И на мгновение Роланду показалось, что он видит прежнего Джеймса, смертного и отчаянного, готового расстаться со своей нелепой, короткой жизнью, лишь бы только не покориться. Именно храбрость и всегда на грани безумства, привлекла внимание его отца, считавшего смертных, не больше, чем сообразительными животными. А потом она привлекла и его, Роланда и, скучающий, пресыщенный принц и сам не заметил, как интерес, любопытство, а потом и страсть, угнездились в его холодном вампирском сердце, пустили глубокие корни, а потом превратились в нечто большее, названия чему он не знал или не хотел знать. Но тогда он уже не мог представить своего вечного существования без этого сумасбродного, наглого мальчишки. И… чтобы удержать его, сохранить рядом с собой, ему пришлось решиться. Пришлось вызвать на поединок отца. И… победить. Роланд не хотел быть королем, но стал им ради Джеймса. Только лишь затем, чтобы никто и никогда не посмел посягнуть на его право… владеть этим мальчишкой.

Джеймс внимательно смотрел на него, чуть прикрыв глаза, и теперь Роланд точно знал, что он никогда не был лишь простым смертным. Так кто же из них действительно мог называться… господином?!

— Однажды древний бог Кайден, у него много имен и теперь ему вздумалось назваться Рэйвеном, — тихо заговорил Джеймс, — влюбился в простую смертную девчонку. Она была из бедной семьи, но красотой могла бы затмить любую знатную принцессу. И Кайден забрал ее к себе, в небесные чертоги, наделил бессмертием и магическими силами. Но девчонка оказалась еще и упрямой гордячкой. Все, что она желала, это вернуться назад, в мир смертных. И она пыталась бежать от Кайдена.

Джеймс замолчал и уставился в темноту.

— И древний бог не смог ей простить, — Джеймс вздохнул, — того, что не смогла полюбить его, прекрасного и могущественного, того, что не оценила его даров. Он разгневался и убил дерзкую.

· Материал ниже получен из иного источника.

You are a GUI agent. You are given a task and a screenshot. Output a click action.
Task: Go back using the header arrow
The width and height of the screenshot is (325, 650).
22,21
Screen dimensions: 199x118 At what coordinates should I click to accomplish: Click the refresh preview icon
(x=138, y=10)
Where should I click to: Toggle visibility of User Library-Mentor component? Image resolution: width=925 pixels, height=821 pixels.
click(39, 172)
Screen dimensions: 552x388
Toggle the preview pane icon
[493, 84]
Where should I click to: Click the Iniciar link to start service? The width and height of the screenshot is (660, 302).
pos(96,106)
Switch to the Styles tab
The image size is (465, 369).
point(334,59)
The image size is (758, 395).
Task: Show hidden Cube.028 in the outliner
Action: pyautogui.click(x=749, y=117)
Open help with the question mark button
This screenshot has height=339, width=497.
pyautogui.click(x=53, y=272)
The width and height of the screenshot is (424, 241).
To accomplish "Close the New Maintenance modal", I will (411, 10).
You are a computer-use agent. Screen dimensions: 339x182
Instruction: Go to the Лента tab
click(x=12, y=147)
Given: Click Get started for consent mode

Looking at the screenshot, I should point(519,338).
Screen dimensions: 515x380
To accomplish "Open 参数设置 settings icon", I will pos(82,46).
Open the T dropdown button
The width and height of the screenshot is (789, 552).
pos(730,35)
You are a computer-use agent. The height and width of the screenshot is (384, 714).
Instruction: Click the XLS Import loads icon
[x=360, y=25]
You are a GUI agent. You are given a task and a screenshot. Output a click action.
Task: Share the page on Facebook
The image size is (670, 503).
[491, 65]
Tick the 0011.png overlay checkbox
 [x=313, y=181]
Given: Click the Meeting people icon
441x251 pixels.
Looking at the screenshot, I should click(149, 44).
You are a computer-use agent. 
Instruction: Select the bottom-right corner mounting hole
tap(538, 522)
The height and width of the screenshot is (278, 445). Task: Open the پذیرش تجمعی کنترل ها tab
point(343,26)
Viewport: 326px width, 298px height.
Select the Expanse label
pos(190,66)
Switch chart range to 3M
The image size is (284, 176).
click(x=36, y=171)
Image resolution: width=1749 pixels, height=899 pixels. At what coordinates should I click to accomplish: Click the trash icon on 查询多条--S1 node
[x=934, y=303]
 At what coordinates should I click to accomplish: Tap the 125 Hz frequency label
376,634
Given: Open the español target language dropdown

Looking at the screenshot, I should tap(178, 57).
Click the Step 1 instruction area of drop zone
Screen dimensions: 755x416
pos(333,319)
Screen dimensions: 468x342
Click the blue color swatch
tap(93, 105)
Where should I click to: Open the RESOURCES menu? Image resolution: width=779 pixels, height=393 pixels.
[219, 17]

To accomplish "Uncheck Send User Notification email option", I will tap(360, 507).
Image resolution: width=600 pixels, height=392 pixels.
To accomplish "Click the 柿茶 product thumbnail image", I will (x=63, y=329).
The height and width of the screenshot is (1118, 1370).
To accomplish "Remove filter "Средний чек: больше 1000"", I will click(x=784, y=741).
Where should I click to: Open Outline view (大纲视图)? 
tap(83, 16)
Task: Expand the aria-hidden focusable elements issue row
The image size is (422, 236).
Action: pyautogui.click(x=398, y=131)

— Это… была твоя мать? — Роланд уже знал ответ.

— Да, и я бессмертный полукровка, хотел отомстить за нее. Лишить отца самого ценного, что у него осталось. Власти.

— И… тебе кто-то помогал?

— Сестра, она тоже не смогла полюбить. Того, кого наш отец избрал ей в мужья.

Роланд молчал, он уже догадался о судьбе бессмертной сестры.

— И отец превратил ее в реку, которой поклоняются собаки, — подтвердил Джеймс. — Ее древнее имя было забыто, и теперь она — Серебрянка.

Роланду захотелось заключить его в объятья, прошептать на ухо, что теперь все будет хорошо. И он устыдился своего порыва, слишком смертного, слишком живого. А потому он остался лежать неподвижно.

Джеймс молчал и смотрел в темноту.

— Теперь, когда он простил… вас обоих… вы… можете вернуться? — тихо спросил Роланд и голос его был подобен шелесту осенних листьев.

Он не стал бы удерживать Джеймса, он остался бы существовать в вечной тоске, в воспоминаниях о нем. И он бы не противился, когда один из его сыновей решился бы захватить трон.

— Этот мир… намного интереснее небесных чертогов, — Джеймс улыбнулся. — Моя смертная мать… была абсолютна права.

И Роланд обнял его и позволил Джеймсу впиться в свои губы, огладить непривычно теплыми для вампира ладонями спину и… не только спину.

— Мне не нужен никто, кроме тебя… господин.